Complex type literals
Arrays and rows let you build structured data inline:
SELECT
TYPEOF(ARRAY[1,2,3]) AS F_ARRAY,
TYPEOF(ROW(1, 'A')) AS F_ROW,
TYPEOF(ARRAY[ROW(1 as col1, 'A' as col2)]) AS F_ARRAY_OF_ROWS,
;| F_ARRAY VARCHAR | F_ROW VARCHAR | F_ARRAY_OF_ROWS VARCHAR |
|---|---|---|
| ARRAY(BIGINT) | ROW(field_1 BIGINT, field_2 VARCHAR) | ARRAY(ROW(col1 BIGINT, col2 VARCHAR)) |
ARRAY[1,2,3] creates a homogeneous list. ROW(1, 'A') creates a struct with auto-generated field names. Add AS to name the fields: ROW(1 as col1, 'A' as col2).
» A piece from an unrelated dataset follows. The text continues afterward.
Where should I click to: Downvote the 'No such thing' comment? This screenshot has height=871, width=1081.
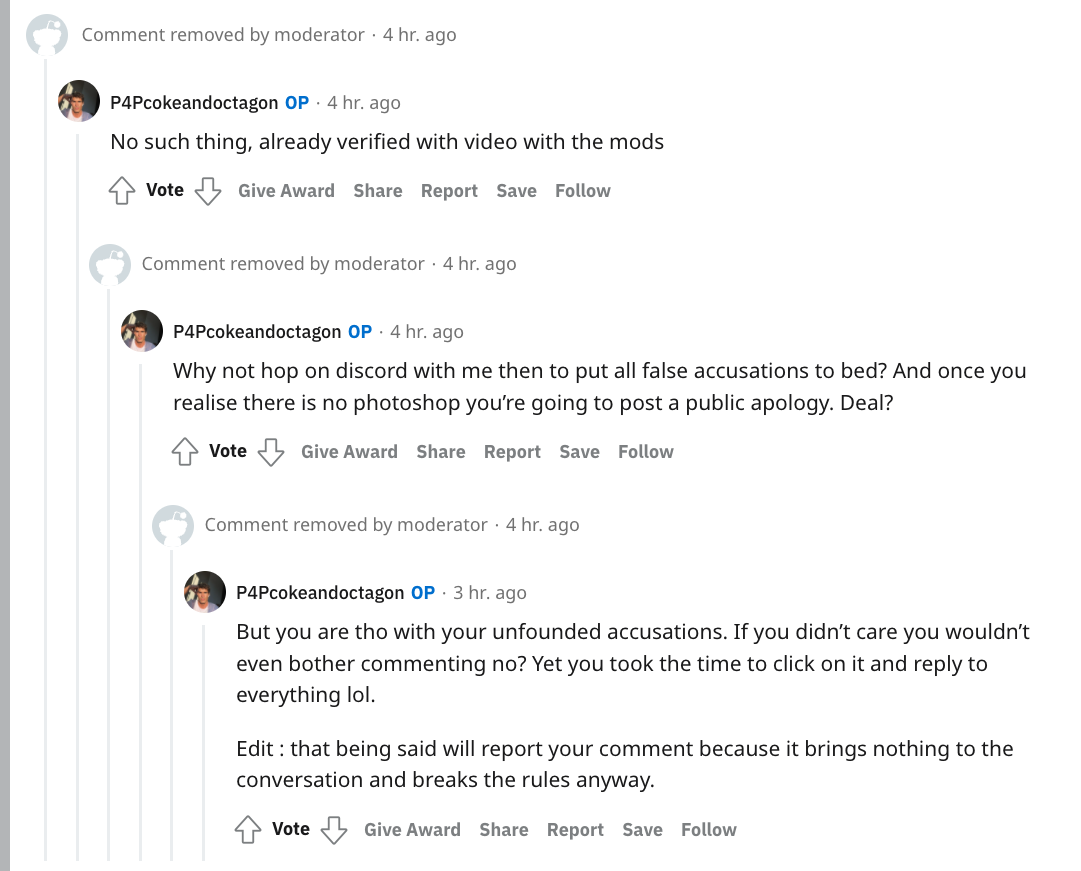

Nest them — ARRAY[ROW(...)] — to create the array-of-rows structure that is central to FeatureQL's data model.
Special values
FeatureQL has two kinds of "nothing" — NULL and EMPTY — and they behave differently:
SELECT
EMPTY,
TYPEOF(EMPTY),
EMPTY(),
TYPEOF(EMPTY()),
NULL::VARCHAR,
TYPEOF(NULL),
NULL()::VARCHAR,
TYPEOF(NULL()),
NULL(DOUBLE)::VARCHAR,
TYPEOF(NULL(DOUBLE)),
-- EMPTY::BIGINT, -- You cannot cast EMPTY to another type
-- NULL::EMPTY -- We cannot cast as EMPTY
-- NULL::UNSPECIFIED -- We cannot cast as UNSPECIFIED
;| ?_0 VARCHAR | ?_1 VARCHAR | ?_2 VARCHAR | ?_3 VARCHAR | ?_4 VARCHAR | ?_5 VARCHAR | ?_6 VARCHAR | ?_7 VARCHAR | ?_8 VARCHAR | ?_9 VARCHAR |
|---|---|---|---|---|---|---|---|---|---|
| EMPTY() | EMPTY | EMPTY() | EMPTY | NULL | UNSPECIFIED | NULL | UNSPECIFIED | NULL | DOUBLE |
NULL works like SQL's NULL: it represents a missing value and can be cast to any type. NULL without a type is UNSPECIFIED; NULL(DOUBLE) creates a typed null directly. NULL(DOUBLE) and NULL::DOUBLE are equivalent — both produce a typed null.
EMPTY is different — it represents an explicitly empty value used for optional function parameters. Unlike NULL, EMPTY cannot be cast to another type. If you try EMPTY::BIGINT, you get an error.